The increasing complexity and noise in financial data have made predictions more difficult, rendering traditional linear methods unsuitable. In this context, deep learning and AI technologies, with their multi-layered neural network structures, offer new solutions by automatically learning complex features and nonlinear relationships within the data. Machine learning has made significant breakthroughs in handling big data and is widely applied across various fields, including finance. Its efficiency, adaptability, and ability to process large datasets make it widely applicable in asset pricing. From a mathematical perspective, it maps variable spaces to approximate the true function curve. Compared to traditional methods, nonlinear prediction models can more accurately forecast stock returns, assist in constructing efficient investment strategies, and improve both prediction accuracy and strategy performance.
4. Machine Learning Methods and Categories in Asset Pricing
Asset pricing models hold significant importance in finance, primarily including risk-return trade-off models and price prediction models. Both rely on high-quality structured and unstructured data. Structured data, such as stock prices and trading volumes, help analyze the drivers of price changes, while unstructured data, such as social media text and corporate reports, reflect market sentiment and company performance [8].
In data processing, machine learning models are divided into two categories: feature engineering and end-to-end deep learning. Feature engineering involves dimensionality reduction and feature extraction using techniques such as Principal Component Analysis (PCA), Singular Value Decomposition (SVD), and Independent Component Analysis (ICA). Additionally, Bayesian algorithms, Markov methods, Support Vector Machines (SVM), decision trees, and random forests are widely used in asset pricing to handle uncertainty and time series prediction. Particle swarm optimization and genetic algorithms are employed for model parameter tuning and strategy optimization. Transfer learning and ensemble learning show potential in the integration of diverse data.

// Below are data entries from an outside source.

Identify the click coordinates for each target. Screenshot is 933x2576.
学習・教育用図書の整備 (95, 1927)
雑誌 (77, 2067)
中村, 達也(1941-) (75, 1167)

End-to-end deep learning methods, on the other hand, automate feature extraction by using Long Short-Term Memory (LSTM) networks and Convolutional Neural Networks (CNN) to process time series and image data. Reinforcement learning optimizes dynamic asset allocation, while text analysis and natural language processing enhance information extraction capabilities. Ultimately, model fusion improves prediction accuracy and stability.
5. Machine Learning Methods Based on Feature Engineering
Feature engineering is crucial for improving model prediction accuracy. By combining domain-specific expertise, feature engineering can extract key input features from raw data while minimizing the loss of valuable information, thereby supporting subsequent model applications. The quality of data features directly sets the upper limit of machine learning capabilities. The tasks involved in feature engineering include: data cleaning, noise removal, handling outliers, addressing data imbalance issues, data normalization, discretization, and filling in missing data.
5.1. High-Dimensional Data Dimensionality Reduction Algorithms
In the context of asset pricing, machine learning methods in feature engineering have significantly improved the robustness and interpretability of models through dimensionality reduction and signal decomposition. Techniques like Principal Component Analysis (PCA) simplify the data structure by converting high-dimensional data into linearly uncorrelated principal components. Lettau and Pelger enhanced the identification of weak factors and improved pricing accuracy in high-frequency data environments through Risk Premium PCA (RP-PCA), combining it with Arbitrage Pricing Theory [9]. Kelly et al. used Instrumental PCA (IPCA) to optimize factor load estimates using observable features, boosting the model’s predictive ability [10]. Onatski and Ait-Sahalia and Xiu provided new methods for evaluating the performance of principal component estimators and new techniques for covariance matrix decomposition, enhancing systemic risk identification capabilities [11, 12].
Singular Value Decomposition (SVD) decomposes any matrix into the product of three special matrices, showcasing its powerful data processing ability. Gu and Shao used SVD and its improved methods to provide effective tools for market forecasting and short-term asset pricing [13]. Wang introduced adjustable robust estimators to enhance SVD robustness, especially improving data processing efficiency under conditions with outliers [14].
Independent Component Analysis (ICA) estimates the independent non-Gaussian signals of the original data, optimizing investment strategies and risk management. Back and Weigend showed that ICA, in stock portfolio analysis, could identify the key drivers of drastic stock price changes [15]. Taken together, these methods offer more precise market dynamics analysis tools for asset pricing, helping investors optimize investment decisions and enhancing both return potential and risk management capabilities.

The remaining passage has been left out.